The walls separating a student's academic and residential worlds start tumbling down at Tennessee Tech University this fall.
That’s when TTU’s first two living and learning villages take shape. Such communities are a system designed to give students more supportive, small-college experiences within the context of a larger university.
The living and learning villages at TTU are envisioned as places for building lifelong social connections, developing richer engagement with areas of academic study, and providing students more ownership over the circumstances of their living and learning lives.Each with about 150 students, these and future learning villages at TTU are being organized around themes. The first two learning village themes are service-leadership and the environment.
Paula Hinton, associate history professor, will lead the service-leadership community. Lenley Weathers, an associate professor of civil and environmental engineering, will head the community focused on the environment.“Basically, this puts faculty into the residence halls more than they are now, gives students more ownership over their living and learning arrangements than they had before, and provides more mentoring and tutoring in the residence halls,” TTU Provost and Vice President for Academic Affairs Jack Armistead said.
Eventually, virtually every student and many faculty members will belong to one of the villages.

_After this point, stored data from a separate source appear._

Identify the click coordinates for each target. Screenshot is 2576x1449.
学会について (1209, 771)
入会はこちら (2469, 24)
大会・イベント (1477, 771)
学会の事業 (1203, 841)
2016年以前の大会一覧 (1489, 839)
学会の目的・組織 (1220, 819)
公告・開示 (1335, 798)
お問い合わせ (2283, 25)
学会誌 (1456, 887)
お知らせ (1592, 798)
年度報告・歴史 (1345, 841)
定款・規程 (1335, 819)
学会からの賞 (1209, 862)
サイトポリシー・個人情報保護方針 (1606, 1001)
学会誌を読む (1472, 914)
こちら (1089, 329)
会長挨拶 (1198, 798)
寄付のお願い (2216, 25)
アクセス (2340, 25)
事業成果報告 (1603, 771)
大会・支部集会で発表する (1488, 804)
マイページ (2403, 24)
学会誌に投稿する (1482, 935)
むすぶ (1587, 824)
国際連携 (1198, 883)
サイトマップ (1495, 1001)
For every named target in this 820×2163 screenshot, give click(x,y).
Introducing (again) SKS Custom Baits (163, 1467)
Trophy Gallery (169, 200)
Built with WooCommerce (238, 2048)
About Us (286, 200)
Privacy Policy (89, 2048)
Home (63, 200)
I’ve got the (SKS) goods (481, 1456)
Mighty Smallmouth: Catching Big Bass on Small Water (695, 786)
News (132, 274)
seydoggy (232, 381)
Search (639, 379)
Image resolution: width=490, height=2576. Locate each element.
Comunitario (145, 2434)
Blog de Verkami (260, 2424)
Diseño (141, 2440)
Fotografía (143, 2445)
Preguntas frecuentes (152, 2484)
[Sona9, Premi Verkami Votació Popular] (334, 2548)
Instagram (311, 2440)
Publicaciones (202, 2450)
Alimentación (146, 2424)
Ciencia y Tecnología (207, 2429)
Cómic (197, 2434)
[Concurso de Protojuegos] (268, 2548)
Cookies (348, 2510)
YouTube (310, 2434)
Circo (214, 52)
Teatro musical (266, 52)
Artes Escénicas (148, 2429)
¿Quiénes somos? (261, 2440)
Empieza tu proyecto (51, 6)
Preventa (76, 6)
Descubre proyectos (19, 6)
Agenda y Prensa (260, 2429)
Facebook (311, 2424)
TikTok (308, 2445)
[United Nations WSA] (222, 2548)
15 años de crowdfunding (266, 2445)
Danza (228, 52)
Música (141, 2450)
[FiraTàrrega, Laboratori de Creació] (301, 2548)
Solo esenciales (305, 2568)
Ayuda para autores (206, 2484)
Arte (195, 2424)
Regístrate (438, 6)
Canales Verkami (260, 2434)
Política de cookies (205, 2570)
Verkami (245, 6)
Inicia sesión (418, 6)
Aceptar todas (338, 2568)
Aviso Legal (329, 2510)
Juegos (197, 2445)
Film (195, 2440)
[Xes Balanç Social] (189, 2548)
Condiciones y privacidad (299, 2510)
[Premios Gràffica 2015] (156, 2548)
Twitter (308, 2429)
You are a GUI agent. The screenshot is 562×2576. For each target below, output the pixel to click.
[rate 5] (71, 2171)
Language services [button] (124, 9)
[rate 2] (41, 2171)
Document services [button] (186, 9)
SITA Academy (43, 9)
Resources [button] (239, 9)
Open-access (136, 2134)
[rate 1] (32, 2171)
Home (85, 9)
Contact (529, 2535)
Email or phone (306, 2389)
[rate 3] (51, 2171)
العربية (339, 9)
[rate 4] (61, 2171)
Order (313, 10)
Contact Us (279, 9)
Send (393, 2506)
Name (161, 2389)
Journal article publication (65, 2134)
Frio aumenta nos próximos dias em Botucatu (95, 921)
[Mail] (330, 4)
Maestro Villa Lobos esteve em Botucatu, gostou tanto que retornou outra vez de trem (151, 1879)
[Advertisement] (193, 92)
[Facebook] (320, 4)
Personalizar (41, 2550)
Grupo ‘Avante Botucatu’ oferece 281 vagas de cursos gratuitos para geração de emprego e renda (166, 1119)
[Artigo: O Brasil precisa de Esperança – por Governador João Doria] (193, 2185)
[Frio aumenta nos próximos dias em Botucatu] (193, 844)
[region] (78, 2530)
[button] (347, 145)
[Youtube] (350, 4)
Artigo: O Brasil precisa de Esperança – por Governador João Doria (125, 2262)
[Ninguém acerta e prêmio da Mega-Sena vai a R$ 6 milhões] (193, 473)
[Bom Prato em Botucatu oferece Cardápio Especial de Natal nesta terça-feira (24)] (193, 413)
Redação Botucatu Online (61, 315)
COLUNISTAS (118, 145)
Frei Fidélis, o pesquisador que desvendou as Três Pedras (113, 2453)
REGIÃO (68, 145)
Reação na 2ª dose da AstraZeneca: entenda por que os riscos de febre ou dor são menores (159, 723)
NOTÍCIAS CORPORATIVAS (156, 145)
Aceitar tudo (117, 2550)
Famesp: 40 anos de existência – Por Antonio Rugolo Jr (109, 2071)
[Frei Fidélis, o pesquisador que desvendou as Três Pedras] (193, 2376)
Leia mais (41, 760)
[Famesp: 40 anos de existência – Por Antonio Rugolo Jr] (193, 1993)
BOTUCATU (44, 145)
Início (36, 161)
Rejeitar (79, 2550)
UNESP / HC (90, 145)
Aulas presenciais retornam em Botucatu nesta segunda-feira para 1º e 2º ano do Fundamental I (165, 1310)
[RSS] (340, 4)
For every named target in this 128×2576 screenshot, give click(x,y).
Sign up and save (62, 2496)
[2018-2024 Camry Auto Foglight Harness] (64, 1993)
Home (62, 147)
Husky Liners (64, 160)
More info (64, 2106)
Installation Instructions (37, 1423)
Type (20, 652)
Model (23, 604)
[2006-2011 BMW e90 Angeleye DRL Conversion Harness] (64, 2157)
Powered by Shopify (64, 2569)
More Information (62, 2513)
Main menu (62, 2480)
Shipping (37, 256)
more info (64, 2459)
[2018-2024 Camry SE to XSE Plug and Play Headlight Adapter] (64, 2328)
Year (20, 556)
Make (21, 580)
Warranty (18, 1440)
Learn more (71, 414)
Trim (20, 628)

It will take four or five years to roll out the program to create a total of 10 or so learning villages. The concept has proven highly effective in improving student retention at other universities.The living and learning villages concept is just one of several strategies TTU is using to achieve its goal to increase student retention by 8-10 percent. The current freshman-to-sophomore retention rate is 72 percent.
Armistead said several new and redesigned retention strategies are in play now to improve the rate.
“We’ve been hovering around this 72 percent figure for many, many years,” Armistead said. “I think an 8-10 percent improvement is a realistic goal for us within four or five years.”
Retention and graduation rates receive greater focus in Tennessee now that the state legislature has changed the funding formula for higher education. The funding formula used to focus primarily on fall enrollment. Going forward, the emphasis shifts to outcomes like student retention and graduation rates.
TTU already has among the highest retention and graduation rates of Tennessee Board of Regents four-year schools.
The university has committed to several other projects to transform and create retention efforts across campus. One that promises high impact is the planned learning commons.
By Fall Semester 2010, the TTU’s Angelo and Jennette Volpe Library’s main floor will be transformed into a learning commons, an area that could almost be described as the university’s living room: a place to study, snack, surf the Web, research and more.
It’s to be a space that works for both individual study and group study sessions. It’ll become a place for socializing and relaxation as well as for intense research and quiet reflection.
To complete the vision, TTU will hire a new Dean of Library and Learning Assistance. The new dean will manage the library and serve as the university’s senior partner for all efforts on campus now aimed at learning assistance.
“We’re doing an awful lot of things to try to promote retention campuswide, and we need to find the right formula to improve retention,” Armistead said.